In child sex cases in which these is no corroboration for the child's allegations, prosecutors frequently call a doctor to testify that the absence of any physical corroboration, even when the allegations are of years of anal or vaginal intercourse, is consistent with the allegations and do not undermine the complainant’s credibility.
Without consulting with an expert defense counsel is unable to effectively cross-examine and/or respond to the testimony of the People’s medical expert.
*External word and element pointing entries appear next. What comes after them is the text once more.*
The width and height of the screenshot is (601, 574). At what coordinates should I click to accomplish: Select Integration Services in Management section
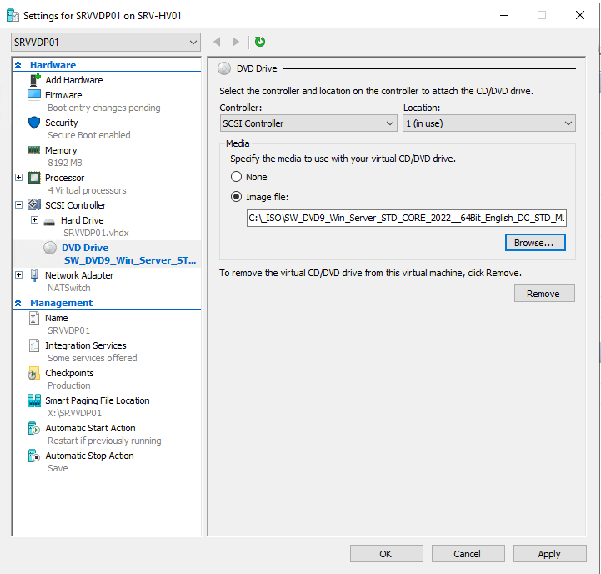[x=85, y=345]
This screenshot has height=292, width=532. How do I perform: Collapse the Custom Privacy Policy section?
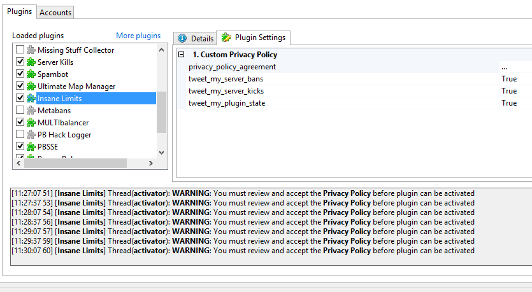[x=182, y=55]
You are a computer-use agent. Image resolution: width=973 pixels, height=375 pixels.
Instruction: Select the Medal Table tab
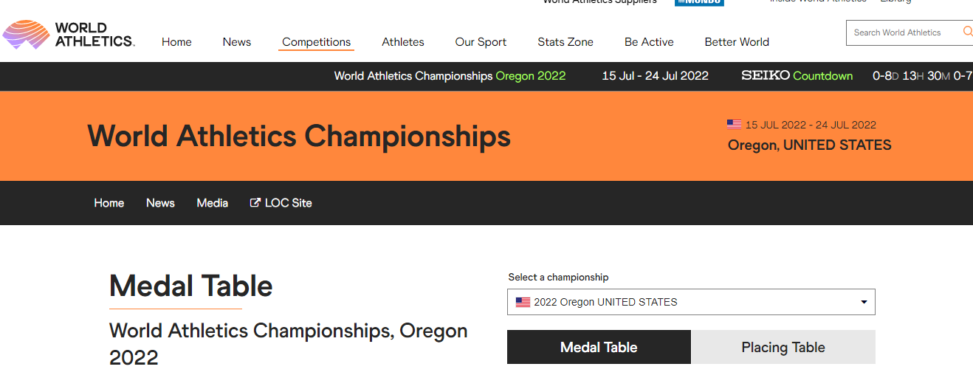(x=599, y=347)
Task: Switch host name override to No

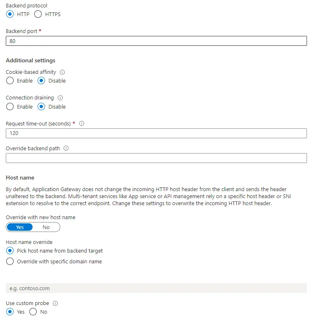Action: click(x=46, y=227)
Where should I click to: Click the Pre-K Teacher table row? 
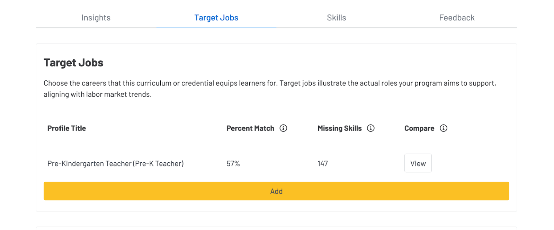coord(242,163)
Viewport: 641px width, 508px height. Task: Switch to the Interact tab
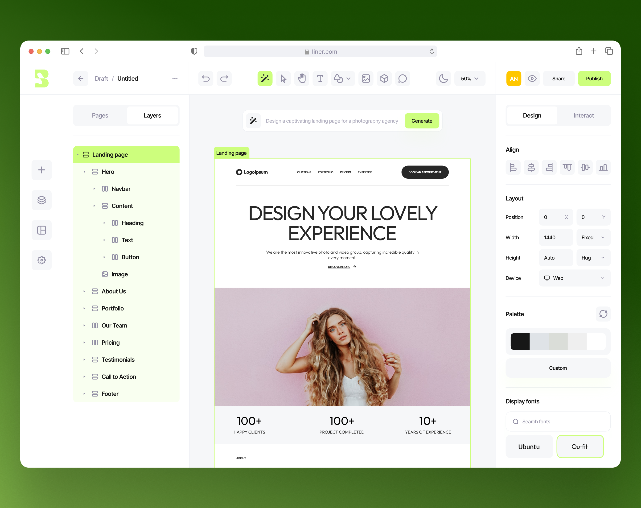click(x=583, y=115)
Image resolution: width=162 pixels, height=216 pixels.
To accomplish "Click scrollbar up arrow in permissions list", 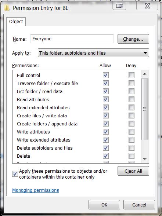I will coord(145,74).
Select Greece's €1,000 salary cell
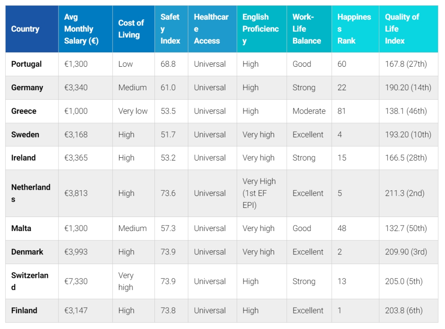This screenshot has height=329, width=445. 85,111

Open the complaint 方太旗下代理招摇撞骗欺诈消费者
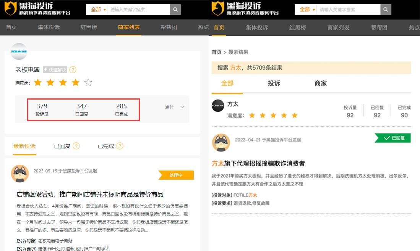coord(258,164)
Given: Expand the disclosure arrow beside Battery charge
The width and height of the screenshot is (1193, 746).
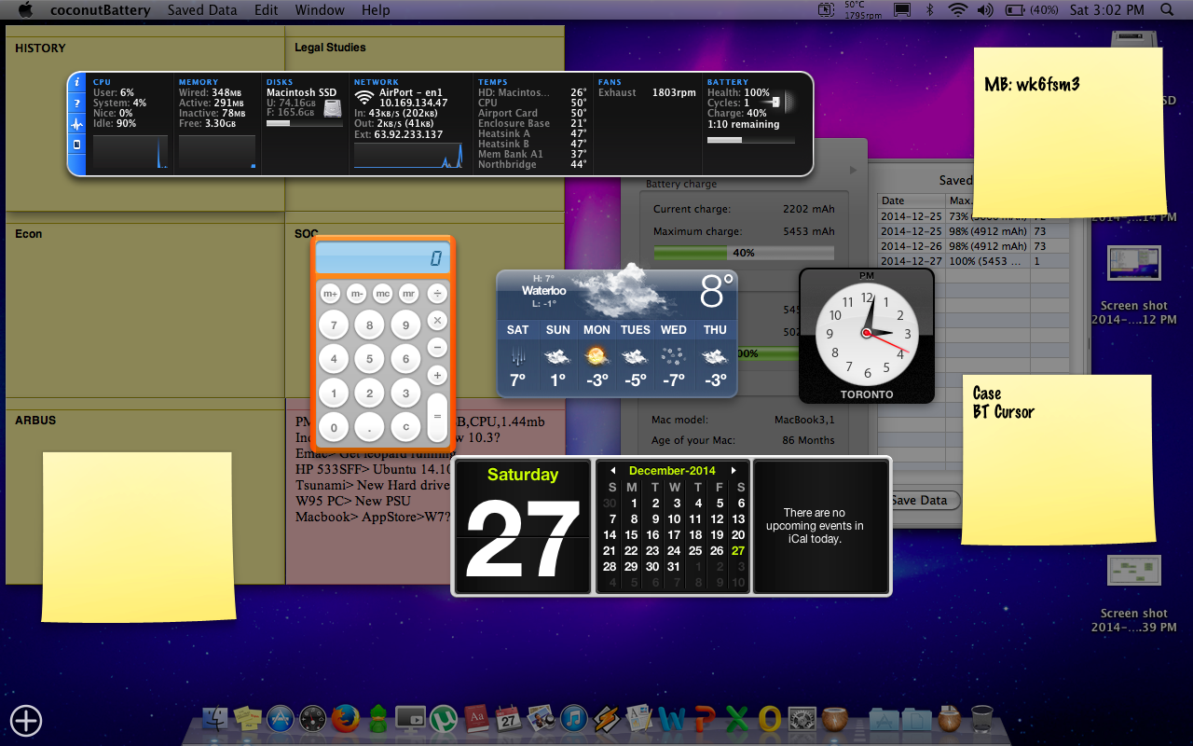Looking at the screenshot, I should [x=853, y=170].
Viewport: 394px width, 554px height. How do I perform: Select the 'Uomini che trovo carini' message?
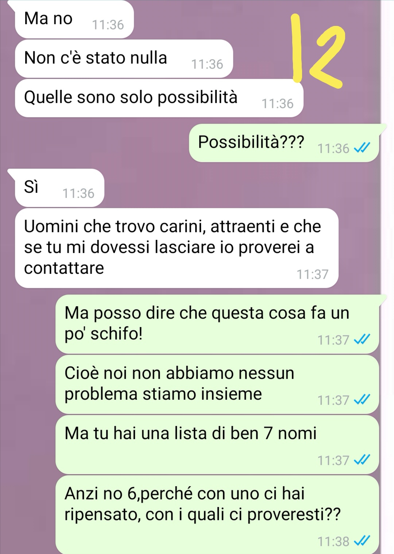tap(177, 248)
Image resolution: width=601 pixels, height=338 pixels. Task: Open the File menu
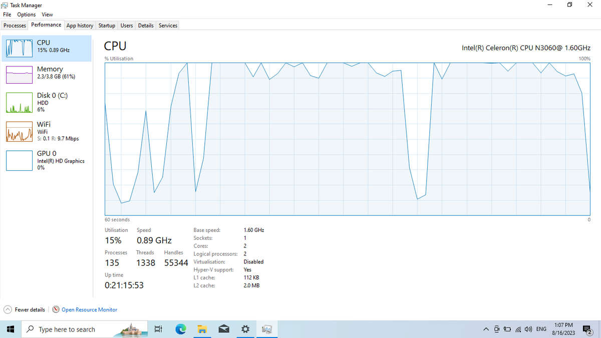pyautogui.click(x=7, y=15)
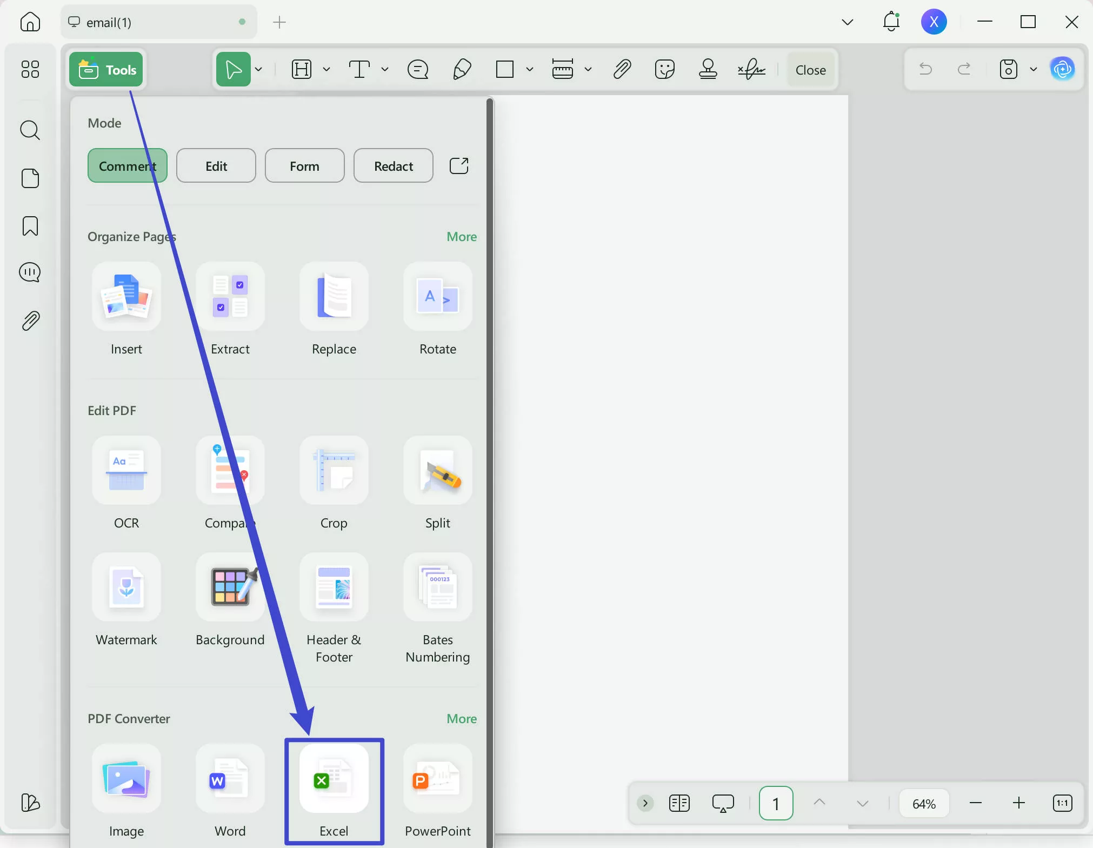Open the rectangle shape dropdown arrow
This screenshot has height=848, width=1093.
[530, 70]
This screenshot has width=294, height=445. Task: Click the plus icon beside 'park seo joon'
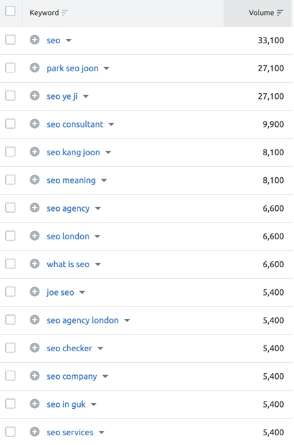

Without such consultation, counsel cannot effectively establish, either through cross-examination of the prosecutor's expert or by presentation of a defense expert, what evidence of trauma doctor look for and was not present, Nor can counsel effectively challenge the research supporting the prosecution expert's testimony or present the actual research findings.
Thus, in granting federal habeas petitions in New York child sex cases in which the defense counsel neither consulted nor called a medical expert, the Court of Appeals for the Second Circuit has held that “because of the centrality of medical testimony, the failure to consult with or call a medical expert is often indicative of ineffective assistance of counsel.” (Gersten v Senkowski, 426 F3d 588, 607 [2d Cir 2005] [citing Eze v. Senkowski, 321 F.3d 110, 127-28 (2d Cir. 2003); Pavel v. Hollins, 261 F.3d 210, 224 (2d Cir. 2001); Lindstadt v. Keane, 239 F.3d 191, 210 (2d Cir. 2001)]).
The Second Circuit explained in Eze, in the context of a sexual assault case, that “[a] lesson to be learned from Lindstadt and Pavel is that when a defendant is accused of sexually abusing a child and the evidence is such that the case will turn on accepting one party’s word over the other’s, the need for defense counsel to, at a minimum, consult with an expert to become educated about the ‘vagaries of abuse indicia’ is critical. The importance of consultation and pre-trial investigation is heightened where, as here, the physical evidence is less than conclusive and open to interpretation.” Eze, 321 F3d at 128 (internal citations omitted).
As the Second Circuit has explained “[d]efense counsel may not fail to conduct an investigation and then rely on the resulting ignorance to excuse his failure to explore a strategy that would likely have yielded exculpatory evidence.” Gersten at 611.Thus, where counsel failed to make a reasonable investigation that is reasonably necessary to the defense, a court will usually conclude that the decision not to consult with and/or call an expert cannot have been based on strategic considerations and will thus be subject to review under Strickland’s prejudice prong. (Gersten v. Senkowski, 426 F.3d at 611 [2d Cir. 2005]; Pavel v. Hollins, 261 F.3d at 223 [2d Cir. 2001]; Lindstadt v. Keane, 239 F.3d at 201 [2d Cir. 2001]).